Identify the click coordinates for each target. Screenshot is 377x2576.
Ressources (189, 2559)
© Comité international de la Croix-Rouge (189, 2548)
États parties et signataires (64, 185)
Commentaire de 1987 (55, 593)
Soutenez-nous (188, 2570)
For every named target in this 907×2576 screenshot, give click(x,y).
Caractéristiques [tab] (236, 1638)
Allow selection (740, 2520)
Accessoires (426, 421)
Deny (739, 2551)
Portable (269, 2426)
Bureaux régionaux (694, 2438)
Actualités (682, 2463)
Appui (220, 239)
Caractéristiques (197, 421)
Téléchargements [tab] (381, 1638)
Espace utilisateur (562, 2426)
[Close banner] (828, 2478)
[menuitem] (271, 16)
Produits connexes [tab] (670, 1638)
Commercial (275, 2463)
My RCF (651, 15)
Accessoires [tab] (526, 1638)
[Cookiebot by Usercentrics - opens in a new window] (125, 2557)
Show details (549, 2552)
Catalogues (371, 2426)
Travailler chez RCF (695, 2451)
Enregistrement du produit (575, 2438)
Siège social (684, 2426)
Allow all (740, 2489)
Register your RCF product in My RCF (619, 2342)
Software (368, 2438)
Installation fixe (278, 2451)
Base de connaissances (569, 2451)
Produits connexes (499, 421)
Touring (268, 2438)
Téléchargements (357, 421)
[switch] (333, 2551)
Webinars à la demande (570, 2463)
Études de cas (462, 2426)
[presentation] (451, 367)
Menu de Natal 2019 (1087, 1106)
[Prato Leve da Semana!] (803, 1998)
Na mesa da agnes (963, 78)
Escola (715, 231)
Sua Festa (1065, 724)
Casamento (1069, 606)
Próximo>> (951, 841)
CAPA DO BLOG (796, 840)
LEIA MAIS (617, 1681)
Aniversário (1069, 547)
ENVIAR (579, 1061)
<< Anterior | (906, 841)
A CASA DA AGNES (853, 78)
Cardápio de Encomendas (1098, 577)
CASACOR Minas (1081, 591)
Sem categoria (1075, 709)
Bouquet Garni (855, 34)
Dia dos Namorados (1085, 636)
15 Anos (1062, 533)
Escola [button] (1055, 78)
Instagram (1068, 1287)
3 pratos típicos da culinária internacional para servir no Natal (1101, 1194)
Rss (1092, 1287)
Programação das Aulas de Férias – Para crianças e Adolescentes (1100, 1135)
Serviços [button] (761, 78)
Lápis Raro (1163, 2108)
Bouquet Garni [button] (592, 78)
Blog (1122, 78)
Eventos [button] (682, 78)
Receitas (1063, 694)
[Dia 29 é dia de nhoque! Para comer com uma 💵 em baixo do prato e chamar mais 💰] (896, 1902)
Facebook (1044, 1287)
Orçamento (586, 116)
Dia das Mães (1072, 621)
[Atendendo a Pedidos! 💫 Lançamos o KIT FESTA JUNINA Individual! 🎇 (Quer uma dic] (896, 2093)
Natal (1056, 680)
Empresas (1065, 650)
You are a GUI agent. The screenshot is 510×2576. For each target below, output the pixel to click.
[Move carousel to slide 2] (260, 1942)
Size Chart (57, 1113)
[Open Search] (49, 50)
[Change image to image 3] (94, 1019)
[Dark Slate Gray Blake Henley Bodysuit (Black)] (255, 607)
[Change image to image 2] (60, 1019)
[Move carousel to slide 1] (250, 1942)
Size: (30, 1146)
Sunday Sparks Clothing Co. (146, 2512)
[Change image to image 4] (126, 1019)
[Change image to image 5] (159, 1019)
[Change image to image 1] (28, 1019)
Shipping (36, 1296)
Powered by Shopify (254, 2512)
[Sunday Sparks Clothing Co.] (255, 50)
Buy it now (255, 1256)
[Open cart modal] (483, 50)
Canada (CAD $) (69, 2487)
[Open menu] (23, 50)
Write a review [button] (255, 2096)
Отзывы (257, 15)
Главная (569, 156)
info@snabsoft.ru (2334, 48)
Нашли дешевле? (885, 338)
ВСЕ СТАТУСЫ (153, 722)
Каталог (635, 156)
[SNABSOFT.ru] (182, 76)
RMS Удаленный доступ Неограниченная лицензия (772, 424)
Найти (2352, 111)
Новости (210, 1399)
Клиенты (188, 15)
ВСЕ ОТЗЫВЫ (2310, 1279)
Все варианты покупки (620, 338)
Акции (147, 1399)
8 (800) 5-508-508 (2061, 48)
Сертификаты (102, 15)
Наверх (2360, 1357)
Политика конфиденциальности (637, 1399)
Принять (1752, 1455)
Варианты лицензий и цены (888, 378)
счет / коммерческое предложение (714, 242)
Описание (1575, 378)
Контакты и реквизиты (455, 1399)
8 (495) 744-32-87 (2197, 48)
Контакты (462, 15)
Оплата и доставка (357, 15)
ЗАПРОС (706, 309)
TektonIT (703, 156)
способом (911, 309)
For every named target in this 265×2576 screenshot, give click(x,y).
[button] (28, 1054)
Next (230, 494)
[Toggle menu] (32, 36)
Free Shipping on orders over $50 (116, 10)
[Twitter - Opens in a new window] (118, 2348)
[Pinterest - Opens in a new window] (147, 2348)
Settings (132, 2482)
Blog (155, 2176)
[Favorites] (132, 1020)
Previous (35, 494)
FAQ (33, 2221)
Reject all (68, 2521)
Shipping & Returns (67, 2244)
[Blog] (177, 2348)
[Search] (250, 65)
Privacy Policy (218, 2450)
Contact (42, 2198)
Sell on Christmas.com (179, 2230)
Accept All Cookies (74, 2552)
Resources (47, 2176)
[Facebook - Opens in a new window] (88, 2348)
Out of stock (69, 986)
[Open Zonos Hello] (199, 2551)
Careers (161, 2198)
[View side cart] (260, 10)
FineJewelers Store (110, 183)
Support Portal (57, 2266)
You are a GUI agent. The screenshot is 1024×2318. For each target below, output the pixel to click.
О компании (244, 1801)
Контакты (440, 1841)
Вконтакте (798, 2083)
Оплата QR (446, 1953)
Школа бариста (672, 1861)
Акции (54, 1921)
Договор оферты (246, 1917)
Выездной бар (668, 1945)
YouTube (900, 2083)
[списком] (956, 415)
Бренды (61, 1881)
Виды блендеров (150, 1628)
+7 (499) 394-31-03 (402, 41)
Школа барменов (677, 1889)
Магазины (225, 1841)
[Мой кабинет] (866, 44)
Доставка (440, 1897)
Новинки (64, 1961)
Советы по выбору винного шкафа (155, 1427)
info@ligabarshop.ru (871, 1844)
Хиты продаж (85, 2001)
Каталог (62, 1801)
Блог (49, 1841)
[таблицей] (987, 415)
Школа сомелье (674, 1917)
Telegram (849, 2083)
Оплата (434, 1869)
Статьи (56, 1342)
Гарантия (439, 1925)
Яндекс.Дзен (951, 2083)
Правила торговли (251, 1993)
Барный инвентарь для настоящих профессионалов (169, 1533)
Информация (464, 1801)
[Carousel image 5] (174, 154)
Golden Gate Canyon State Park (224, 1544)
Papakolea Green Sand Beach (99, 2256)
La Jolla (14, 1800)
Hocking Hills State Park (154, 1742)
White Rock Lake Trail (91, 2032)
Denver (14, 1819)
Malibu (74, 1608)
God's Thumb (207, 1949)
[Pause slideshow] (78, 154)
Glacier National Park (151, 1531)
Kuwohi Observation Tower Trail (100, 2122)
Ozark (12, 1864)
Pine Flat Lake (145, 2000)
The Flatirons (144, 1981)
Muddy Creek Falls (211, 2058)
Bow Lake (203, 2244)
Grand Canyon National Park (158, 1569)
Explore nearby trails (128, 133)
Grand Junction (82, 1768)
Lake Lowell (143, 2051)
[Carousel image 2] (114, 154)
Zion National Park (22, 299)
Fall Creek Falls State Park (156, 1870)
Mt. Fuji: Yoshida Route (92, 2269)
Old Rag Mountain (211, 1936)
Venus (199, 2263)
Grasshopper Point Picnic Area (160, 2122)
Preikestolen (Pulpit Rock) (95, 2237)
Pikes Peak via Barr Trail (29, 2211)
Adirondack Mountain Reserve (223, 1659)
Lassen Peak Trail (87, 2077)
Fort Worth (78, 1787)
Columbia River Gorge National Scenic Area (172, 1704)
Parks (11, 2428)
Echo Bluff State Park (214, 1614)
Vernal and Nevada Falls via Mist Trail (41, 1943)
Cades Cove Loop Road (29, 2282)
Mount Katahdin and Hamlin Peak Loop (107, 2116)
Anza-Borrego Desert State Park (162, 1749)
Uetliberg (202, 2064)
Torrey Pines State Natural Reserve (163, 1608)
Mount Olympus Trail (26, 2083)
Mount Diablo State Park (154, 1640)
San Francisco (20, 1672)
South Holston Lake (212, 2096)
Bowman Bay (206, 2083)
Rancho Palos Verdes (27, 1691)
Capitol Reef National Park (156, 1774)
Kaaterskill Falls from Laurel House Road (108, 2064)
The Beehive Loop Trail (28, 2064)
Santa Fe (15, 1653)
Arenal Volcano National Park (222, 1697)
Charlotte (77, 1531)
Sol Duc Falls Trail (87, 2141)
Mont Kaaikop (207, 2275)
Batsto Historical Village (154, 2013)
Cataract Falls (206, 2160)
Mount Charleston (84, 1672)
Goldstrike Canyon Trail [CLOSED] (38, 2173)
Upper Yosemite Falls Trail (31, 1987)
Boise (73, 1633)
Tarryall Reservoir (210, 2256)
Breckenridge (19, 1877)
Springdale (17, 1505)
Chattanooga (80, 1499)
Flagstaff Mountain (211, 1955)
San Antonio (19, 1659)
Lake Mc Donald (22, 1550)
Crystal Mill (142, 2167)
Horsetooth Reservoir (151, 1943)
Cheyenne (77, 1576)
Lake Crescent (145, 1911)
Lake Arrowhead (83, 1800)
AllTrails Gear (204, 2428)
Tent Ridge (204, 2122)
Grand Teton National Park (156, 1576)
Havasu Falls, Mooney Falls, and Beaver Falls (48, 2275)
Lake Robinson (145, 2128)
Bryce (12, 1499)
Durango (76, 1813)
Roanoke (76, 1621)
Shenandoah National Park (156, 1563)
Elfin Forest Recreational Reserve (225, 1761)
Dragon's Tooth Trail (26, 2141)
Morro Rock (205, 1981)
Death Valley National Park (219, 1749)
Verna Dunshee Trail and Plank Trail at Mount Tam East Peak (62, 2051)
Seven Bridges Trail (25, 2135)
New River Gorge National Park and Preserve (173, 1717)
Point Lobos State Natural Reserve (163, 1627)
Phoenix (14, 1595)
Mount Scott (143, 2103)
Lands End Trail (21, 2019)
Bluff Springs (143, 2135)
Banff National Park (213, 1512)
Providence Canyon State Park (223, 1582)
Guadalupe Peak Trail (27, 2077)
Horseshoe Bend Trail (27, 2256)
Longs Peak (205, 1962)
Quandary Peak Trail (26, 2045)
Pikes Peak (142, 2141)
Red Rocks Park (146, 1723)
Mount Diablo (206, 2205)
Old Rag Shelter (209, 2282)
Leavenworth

**Directions:**
In the listing above, locate the line containing "Arenal Volcano National Park (222, 1697)" and the line containing "Crystal Mill (142, 2167)". Transcribe those two lines and everything between them, exactly as written.

**Result of the exercise:**
Arenal Volcano National Park (222, 1697)
Charlotte (77, 1531)
Sol Duc Falls Trail (87, 2141)
Mont Kaaikop (207, 2275)
Batsto Historical Village (154, 2013)
Cataract Falls (206, 2160)
Mount Charleston (84, 1672)
Goldstrike Canyon Trail [CLOSED] (38, 2173)
Upper Yosemite Falls Trail (31, 1987)
Boise (73, 1633)
Tarryall Reservoir (210, 2256)
Breckenridge (19, 1877)
Springdale (17, 1505)
Chattanooga (80, 1499)
Flagstaff Mountain (211, 1955)
San Antonio (19, 1659)
Lake Mc Donald (22, 1550)
Crystal Mill (142, 2167)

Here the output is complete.